The forecast for global total grains (wheat and coarse grains) production in 2025/26 is hiked by 10m t m/m (month-on-month), to 2,470m, mainly on upgrades for maize (including India) and wheat (Russia, Australia). Most of the larger supply is absorbed by increased consumption, pegged 8m t higher, at 2,423m, but with the stocks estimate (aggregate of respective local marketing years) also upgraded, to 632m.
Tied to a projected reduction in harvested area and yields, world total grains output is projected to drop by 2% in 2026/27. With a high level of opening stocks offering only partial offsetting, total supply is forecast slightly down y/y (year-on-year). Consumption is forecast to increase for a fourth year in a row, to a new record, led by gains in food and industrial uses. After an accumulation in the prior season, carryover stocks could tighten again, while trade is forecast to be little changed overall.
Reflecting downgraded figures for Brazil and India, world soyabean output in 2025/26 is seen 2m t lower m/m, at 426m, just a shade down y/y; accordingly, fractional downward adjustments are made to total use and stocks. Looking ahead, a record world outturn is tentatively anticipated in 2026/27 and, given heavy availabilities, processing is projected at a new peak, as stocks edge higher. Traded volumes could expand by 2% on shipment flows between South America and Asia.

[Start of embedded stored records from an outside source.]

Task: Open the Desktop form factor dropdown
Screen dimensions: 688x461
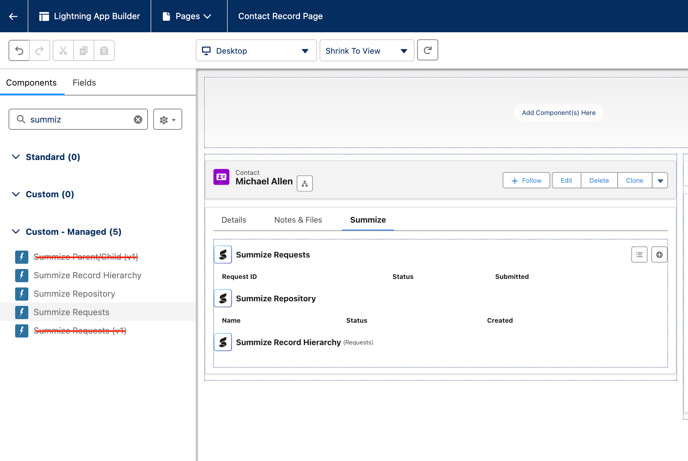Action: point(256,51)
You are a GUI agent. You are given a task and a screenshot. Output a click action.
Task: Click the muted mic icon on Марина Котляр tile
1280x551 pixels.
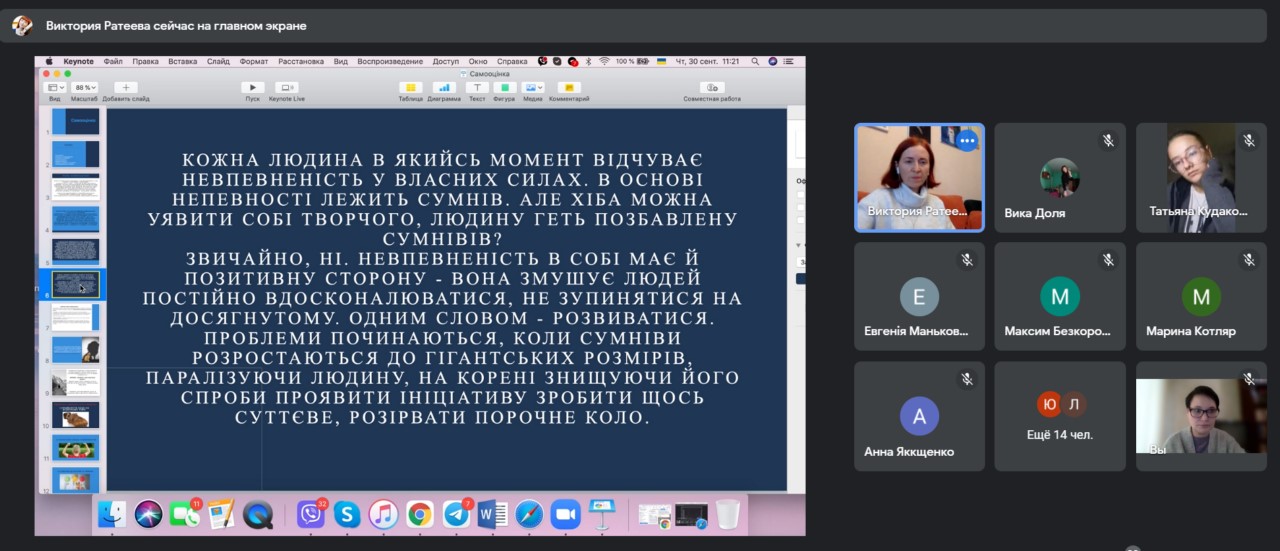point(1249,260)
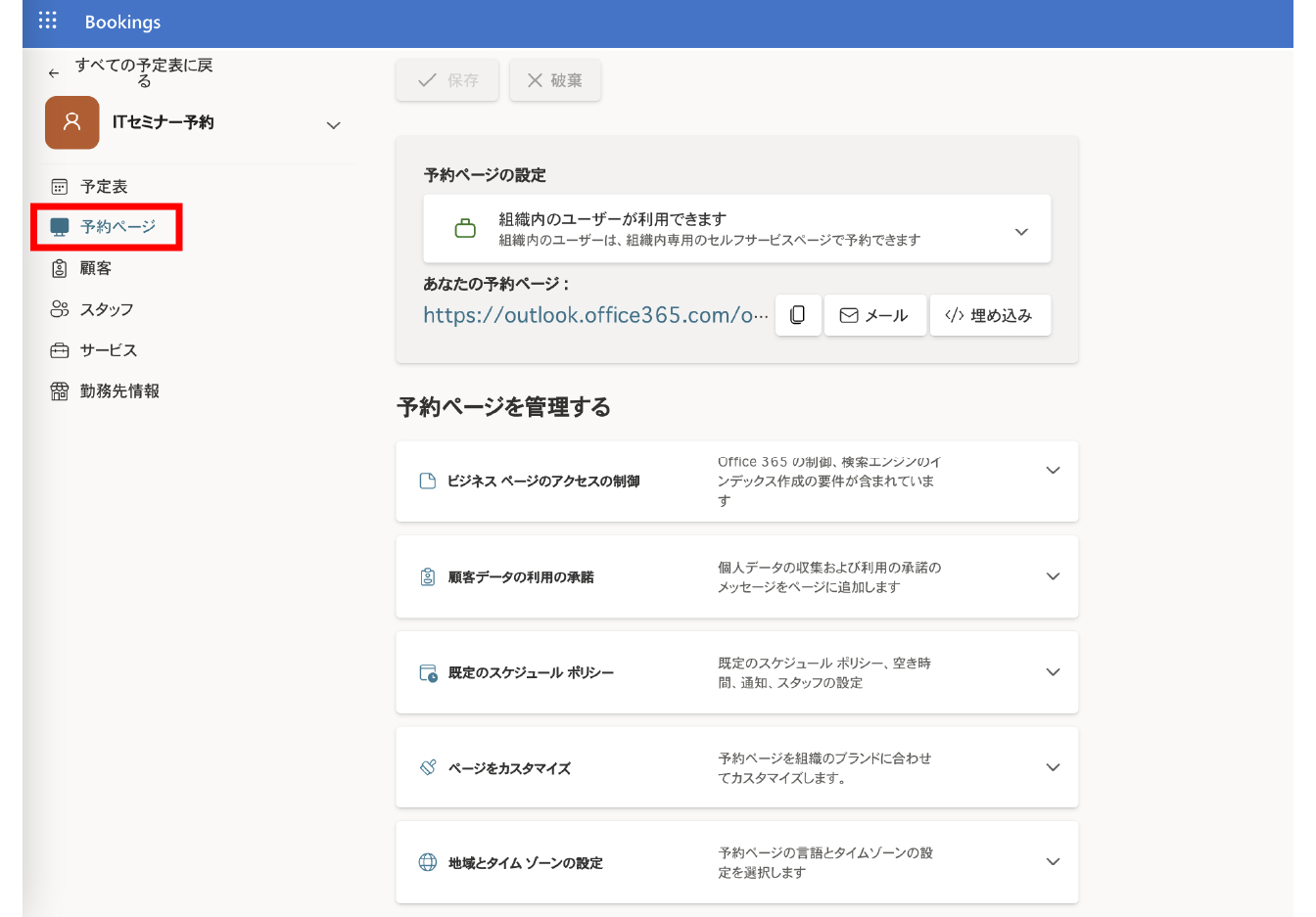Screen dimensions: 1316x917
Task: Expand 地域とタイム ゾーンの設定 section
Action: tap(1053, 862)
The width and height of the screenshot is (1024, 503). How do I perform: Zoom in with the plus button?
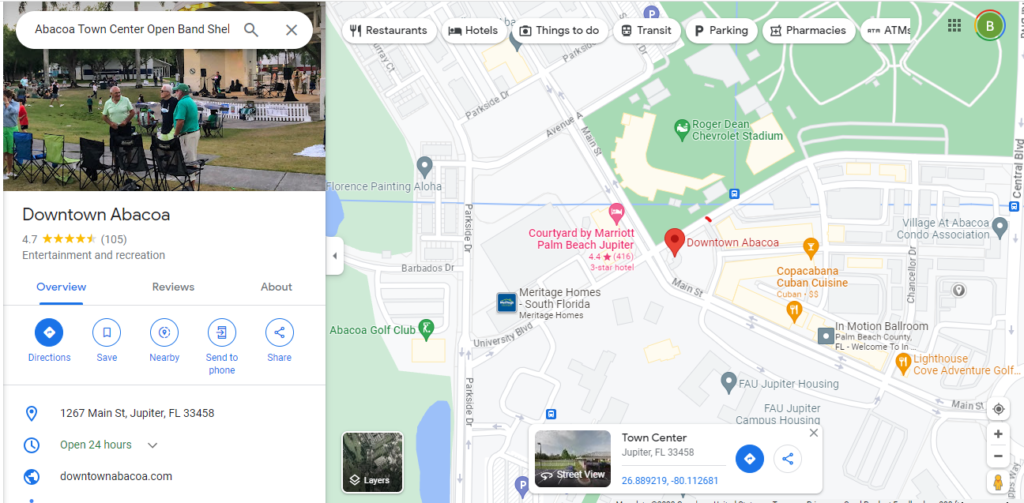pos(998,434)
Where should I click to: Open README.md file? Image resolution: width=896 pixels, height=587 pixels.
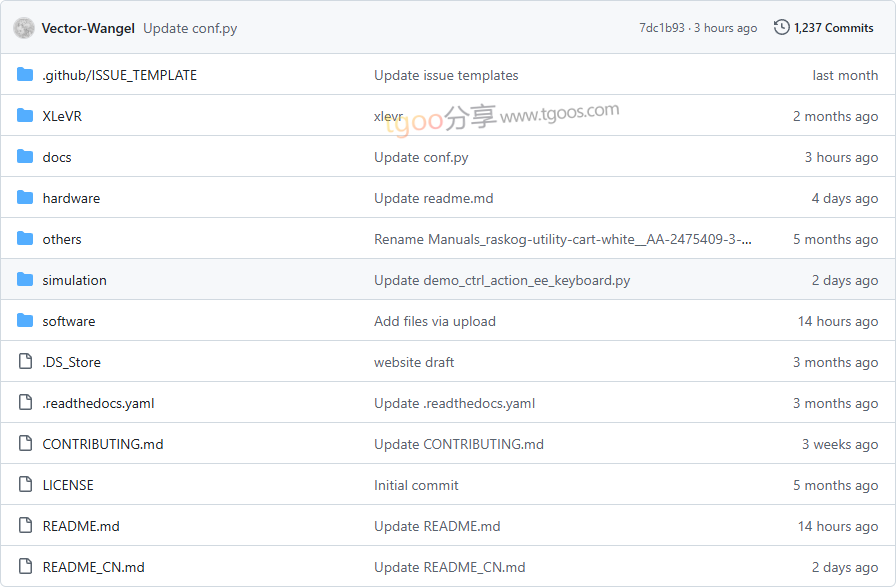point(81,526)
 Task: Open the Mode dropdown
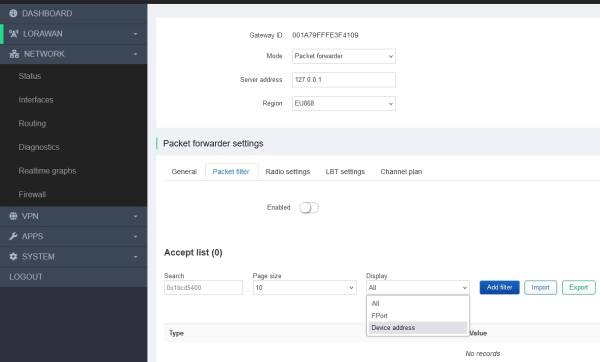(344, 56)
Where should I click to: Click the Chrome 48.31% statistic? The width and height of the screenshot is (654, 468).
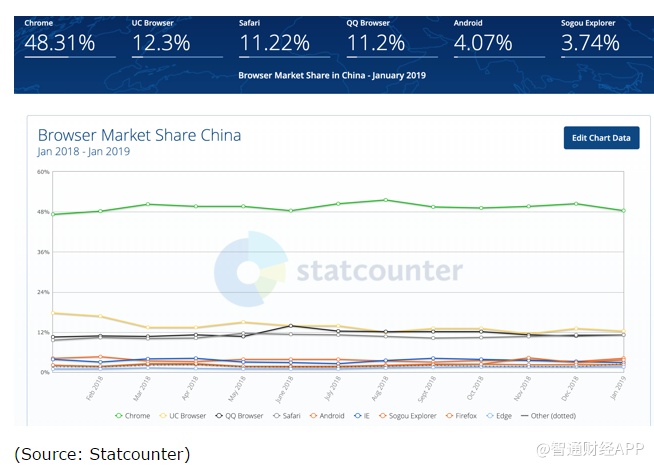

There are few changes to the 2025/26 global rice supply and demand outlook, with trade expected to climb to a record of 59.5m t (+2%). Based on modest acreage gains and trend yields, world production is projected at a peak in 2026/27. Increases are also predicted for both consumption and trade, rising to fresh highs, while global stocks are seen expanding on accumulation in India.
With mixed movements across the component commodities, the IGC Grains and Oilseeds Index (GOI) gained by 1% m/m.
Middle East Conflict
The conflict in the Middle East has sparked concerns about risks to agricultural supply chains, particularly related to rising fertiliser costs and higher fuel prices. The Strait of Hormuz, the waterway linking the Persian Gulf to the Arabian Sea, serves as the maritime exit point for approximately 25% of the world’s oil supply and 20% of liquefied natural gas (LNG) exports. The region is also a major hub for fertiliser production and trade, accounting for as much as 35% of global urea exports and up to 30% of ammonia shipments. In the absence of strategic stockpiles and, with existing constraints is some other suppliers, recent shipping disruptions and closure of some local production facilities have sparked steep gains in fertiliser prices.
Although most northern hemisphere grains and oilseed producers are assumed to be sufficiently well covered heading into the spring fieldwork period, an extended crisis might affect planting decisions elsewhere later in the year, with parts of Asia and Africa especially dependent on Gulf fertiliser supplies. More broadly, a prolonged disruption could lead to a revaluation of fertiliser application rates, with possible implications for yields and crop quality.
The conflict has also exposed regional food security vulnerabilities. On average, around 2m t of grains, oilseeds and associated products are delivered monthly to the Persian Gulf via the Strait of Hormuz. Although only accounting for around 3% of total trade, Persian Gulf countries are highly dependent on imports, with elevated per capita consumption of wheat and rice also notable in some countries. With the main maritime supply line effectively closed, alternative routes are also limited, but with some re-routing possible via the Red Sea shipping lane or Caspian Sea. While local reserves should provide a short term buffer, food supply challenges could build should disruptions extend beyond a few months.